Here it is. In Summary:
1. Weather data rocks…pay attention.
2. Economists are asshats in general and yutz’s for even trying to make sense of the data.
3. Ratings Agencies are criminal organizations.
4. Earthquake predictors have a bad rap.
In essence, big data, has it’s uses. Woot.
If you are an investor, I dont think it means much or you should listen (99 percent of you).
I live on small data.
In fact, I have been trying to ‘live small’ since moving to Coronado in 2010.
They say that price never lies, but it does while it’s moving. Prices in the markets are a culmination of big data I suppose… and that is why it lies while it’s moving.
At the end of the day we are once again left with small data in closing prices. Cost you nothing. Same with volume. I trust volume in the markets less and less each day as volume gets spread around the world and overseas and ‘off’ market.
Today, we have a new dimension in my world of price and volume…social data. I can tap into it with free tools. Stocktwits has such a tight group of people from all over the world that scour the market and share, that our relatively small group of people can spot trending tickers and markets. Costs you nothing. Tap into it. Of course there is a learning curve.

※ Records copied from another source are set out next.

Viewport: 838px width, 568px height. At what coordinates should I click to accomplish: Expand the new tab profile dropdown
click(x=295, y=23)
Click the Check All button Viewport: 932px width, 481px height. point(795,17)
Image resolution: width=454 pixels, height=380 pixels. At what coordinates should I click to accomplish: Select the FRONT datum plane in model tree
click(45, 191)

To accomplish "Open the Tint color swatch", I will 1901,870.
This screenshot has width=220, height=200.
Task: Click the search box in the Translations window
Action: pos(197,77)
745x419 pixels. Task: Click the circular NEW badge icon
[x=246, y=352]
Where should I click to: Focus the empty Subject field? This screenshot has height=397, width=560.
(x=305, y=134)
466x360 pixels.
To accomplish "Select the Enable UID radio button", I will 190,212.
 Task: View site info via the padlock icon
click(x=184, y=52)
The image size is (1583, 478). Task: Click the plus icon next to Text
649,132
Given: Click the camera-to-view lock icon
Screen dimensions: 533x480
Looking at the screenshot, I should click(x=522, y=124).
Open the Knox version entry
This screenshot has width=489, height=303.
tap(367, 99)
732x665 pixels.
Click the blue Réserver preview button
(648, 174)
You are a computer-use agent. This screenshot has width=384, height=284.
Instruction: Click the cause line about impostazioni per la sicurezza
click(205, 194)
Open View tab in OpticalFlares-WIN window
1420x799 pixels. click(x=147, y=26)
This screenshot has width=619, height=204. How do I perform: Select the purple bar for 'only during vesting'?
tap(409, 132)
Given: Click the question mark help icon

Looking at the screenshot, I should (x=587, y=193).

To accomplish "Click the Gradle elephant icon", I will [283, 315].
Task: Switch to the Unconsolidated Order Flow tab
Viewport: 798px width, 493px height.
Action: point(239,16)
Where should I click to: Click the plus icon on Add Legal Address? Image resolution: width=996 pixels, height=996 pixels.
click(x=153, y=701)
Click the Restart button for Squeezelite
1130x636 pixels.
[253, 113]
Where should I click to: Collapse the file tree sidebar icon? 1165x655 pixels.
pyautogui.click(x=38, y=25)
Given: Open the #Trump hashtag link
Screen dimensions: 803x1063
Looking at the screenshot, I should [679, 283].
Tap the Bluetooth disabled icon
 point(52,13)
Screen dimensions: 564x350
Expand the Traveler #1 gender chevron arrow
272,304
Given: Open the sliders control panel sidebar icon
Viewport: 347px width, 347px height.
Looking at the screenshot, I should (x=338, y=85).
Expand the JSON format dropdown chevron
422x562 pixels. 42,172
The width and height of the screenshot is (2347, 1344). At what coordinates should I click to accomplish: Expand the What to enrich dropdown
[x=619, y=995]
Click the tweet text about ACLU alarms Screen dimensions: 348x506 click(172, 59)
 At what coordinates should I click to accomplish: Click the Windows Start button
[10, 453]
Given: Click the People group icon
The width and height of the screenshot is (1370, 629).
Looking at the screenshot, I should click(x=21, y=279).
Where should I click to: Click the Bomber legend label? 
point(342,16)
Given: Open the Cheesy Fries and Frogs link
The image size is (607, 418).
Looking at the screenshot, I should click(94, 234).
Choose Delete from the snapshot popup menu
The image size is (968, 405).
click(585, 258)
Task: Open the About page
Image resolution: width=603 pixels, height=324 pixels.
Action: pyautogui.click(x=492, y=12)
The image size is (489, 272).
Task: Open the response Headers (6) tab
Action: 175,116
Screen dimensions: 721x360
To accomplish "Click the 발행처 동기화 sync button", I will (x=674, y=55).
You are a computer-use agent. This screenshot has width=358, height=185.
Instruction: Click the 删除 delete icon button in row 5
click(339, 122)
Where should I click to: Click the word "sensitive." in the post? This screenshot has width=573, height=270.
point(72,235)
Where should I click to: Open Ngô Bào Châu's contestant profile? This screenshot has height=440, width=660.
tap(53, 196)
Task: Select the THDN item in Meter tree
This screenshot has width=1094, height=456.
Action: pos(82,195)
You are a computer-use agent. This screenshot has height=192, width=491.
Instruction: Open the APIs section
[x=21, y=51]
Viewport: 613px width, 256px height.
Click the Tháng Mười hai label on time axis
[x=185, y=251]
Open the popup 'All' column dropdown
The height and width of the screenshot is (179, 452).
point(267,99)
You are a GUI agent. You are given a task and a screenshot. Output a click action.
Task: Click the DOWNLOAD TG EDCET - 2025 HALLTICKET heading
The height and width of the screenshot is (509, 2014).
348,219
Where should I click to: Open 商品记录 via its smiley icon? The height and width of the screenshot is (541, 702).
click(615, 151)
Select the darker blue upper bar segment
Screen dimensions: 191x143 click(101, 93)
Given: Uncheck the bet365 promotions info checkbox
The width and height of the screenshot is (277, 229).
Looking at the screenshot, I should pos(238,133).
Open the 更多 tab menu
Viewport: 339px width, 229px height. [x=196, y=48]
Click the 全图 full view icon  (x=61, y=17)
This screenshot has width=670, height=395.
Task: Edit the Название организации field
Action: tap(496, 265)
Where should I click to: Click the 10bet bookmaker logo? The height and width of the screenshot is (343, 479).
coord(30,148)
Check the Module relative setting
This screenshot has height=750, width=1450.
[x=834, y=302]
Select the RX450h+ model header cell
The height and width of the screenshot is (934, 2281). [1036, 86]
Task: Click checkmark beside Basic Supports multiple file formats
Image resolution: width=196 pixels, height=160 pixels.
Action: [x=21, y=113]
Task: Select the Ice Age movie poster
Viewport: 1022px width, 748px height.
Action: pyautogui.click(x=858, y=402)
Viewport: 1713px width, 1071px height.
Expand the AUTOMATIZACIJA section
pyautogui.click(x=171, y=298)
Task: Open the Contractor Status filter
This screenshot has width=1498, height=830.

The hedge funds and banks have been too busy with Greece, Spain, their own leverage, rules, layoffs and greed that ‘social data’ is not yet mainstream in the financial world. The banks and big funds will eventually rush into this space and crunch away on the ‘social’ big data because – everyone is holding their hands connected on Facebook. There must be ‘signal’ in the noise. A few will find it of course and start hedge funds. A few will just say they have it and sell it to hedge funds and individual investors.
Stay away from big in today’s financial world. It has not worked in the past unless you were the house. The house got bigger after 2008, but the rest of us got smaller. Embrace it.